2. When you make the call you must not stay on the phone longer than fifteen minutes, any longer makes a desperate and/or creepy.
3. You don’t set up “date” you initial meetings should be coffee or some such trivial social lay-over to the actual date. The coffee greet is a stopgap to see if you’re witty enough for the date.
4. This ameliorates the pressures of the big first day, which mind you will usually suck serious stank ass. This is so because of the inherent pressure of the 1st date and women’s conditioned expectations of an immediate divine declaration of the suitability of “oneness.” You know when G-d [all do respect to members of the Tribe] sends that bolt of lightning flash that announces you have met the “one” true love of your life. Which never happens… all that is going on is that biochemical response hardwired in human genetic conditioning that bases attraction on visual cues is signaling that the girl or boy with the pretty plume of feathers could quite possibly have enough genetic material to create offspring. Simple.
And let’s just say you get past the coffee clutch and make it to date one status.
This is followed by certain protocols we must follow as guys:
1. You must walk on the side of the street, less a maniac driver should attempt to plow your date, you can shield her body with… get this.. Yours! (I kid you not faithful readers; it’s a social axiom.)
2. You must pick up the tab on date one. Failure to do so results in no date two.
3. You must hold all doors open.
4. You must pull and push all seats in and out.
5. You must hold out for a goodnight kiss but not actually expect nothing more than a peck kiss.
6. If she offers you coffee at the door, you’re expected to decline, no matter how colorful that plume of feathers.
These are just a few of the protocols; there are an innumerable set of cues and subtle leads you must master in this day and age.
What does all of this have to do with the tea in China you ask?

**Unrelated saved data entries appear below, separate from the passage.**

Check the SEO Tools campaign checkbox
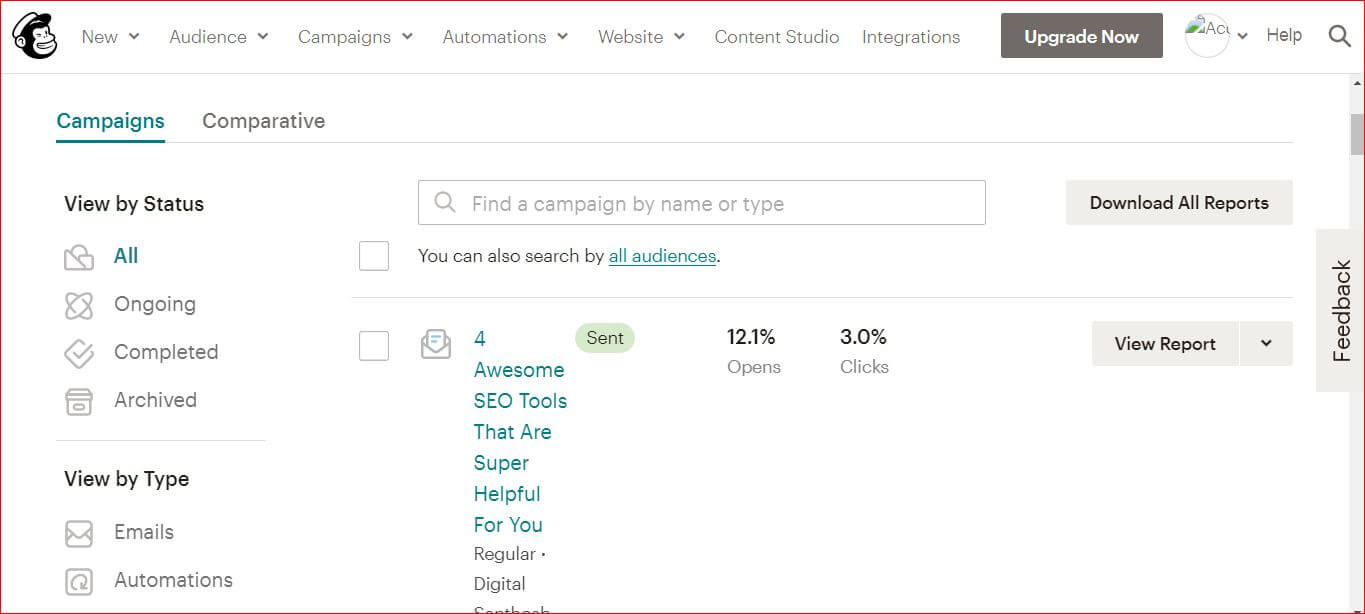 374,346
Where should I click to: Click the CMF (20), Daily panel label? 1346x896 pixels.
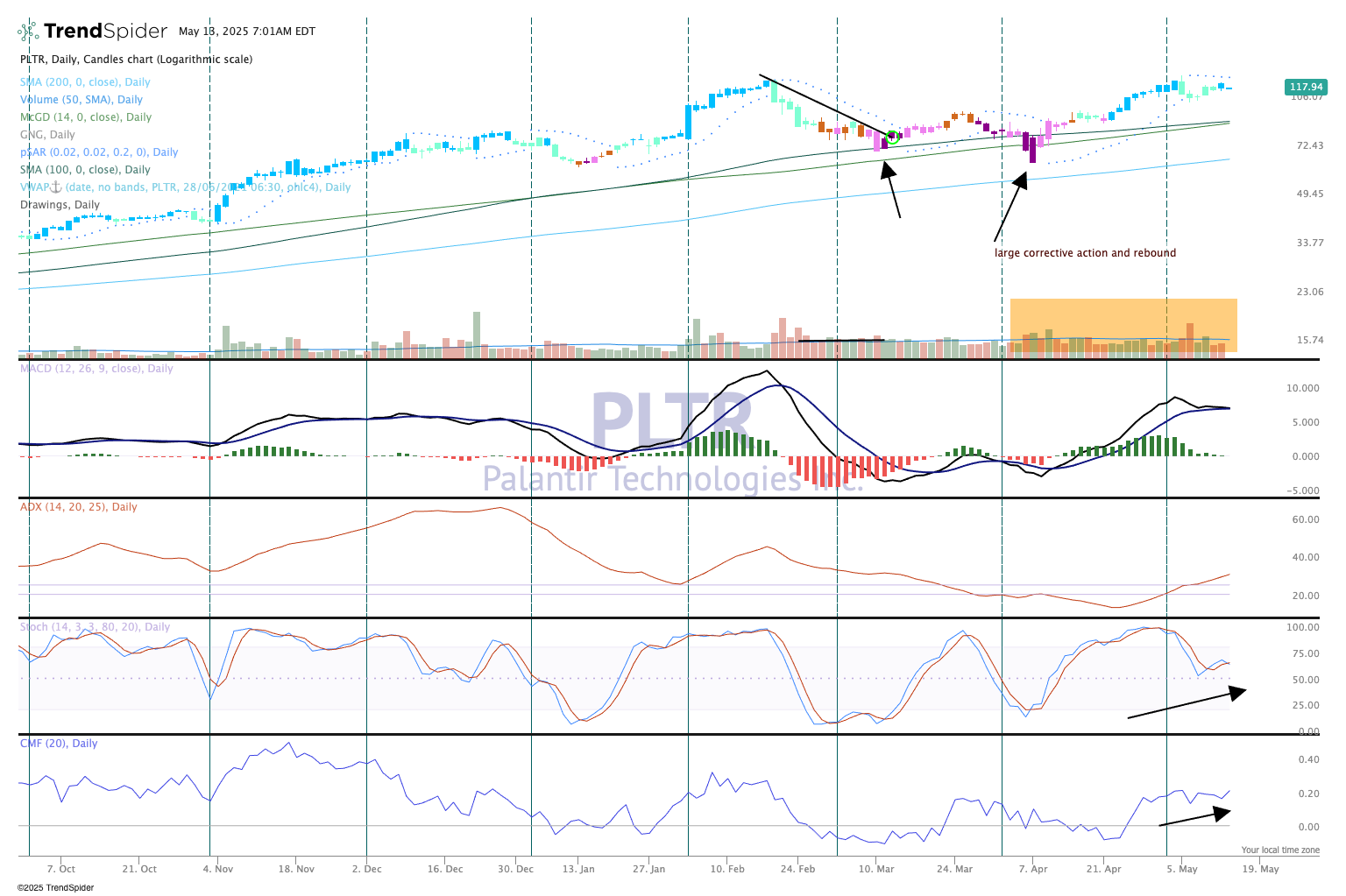pyautogui.click(x=59, y=744)
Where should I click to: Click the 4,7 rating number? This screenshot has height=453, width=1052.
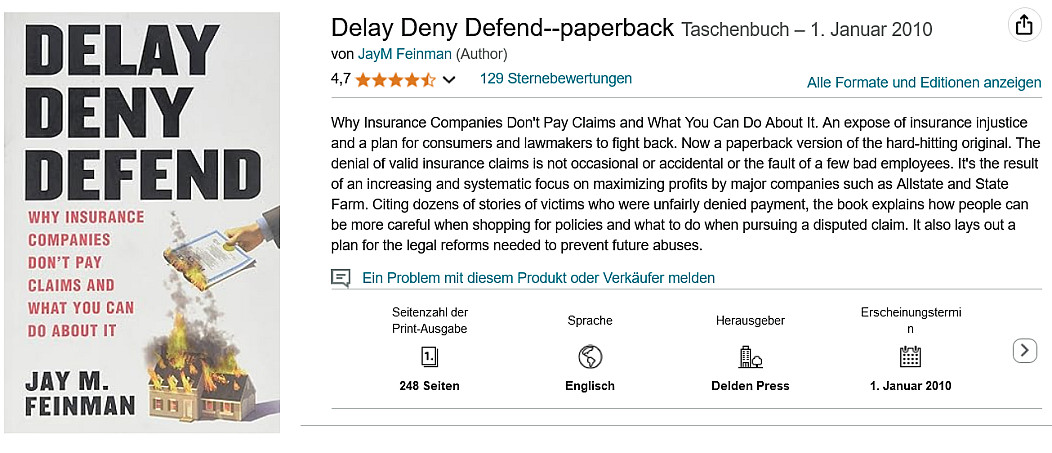point(340,78)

Well here it is… yours truly will be engaging in a social experiment on your behalf. Yes. Your eyes do not deceive you. Your scribe is going to partake in some investigative journalism. I’ve signed up to a few online dating services, none of which I can reveal or so the legal department says. (Rest assured it’s not Myspace. I have no endeavor to be meet Chris Hansen or guest star on MSNBC’s TO Catch a Predator.) But know this, for you readers, I will brave the rough terrain of the online dating scene and report to you the intricate ins and outs of how these people operate the rules we must follow and the hidden protocols and mine (or mind) fields that exist.
Ravon’s internet dating. Fathers grab your guns and hide your thick daughters.
You know… the ones of legal age, but since I like’em with a social pulse and a little pop cultural reference; I’ll keep it to 26+.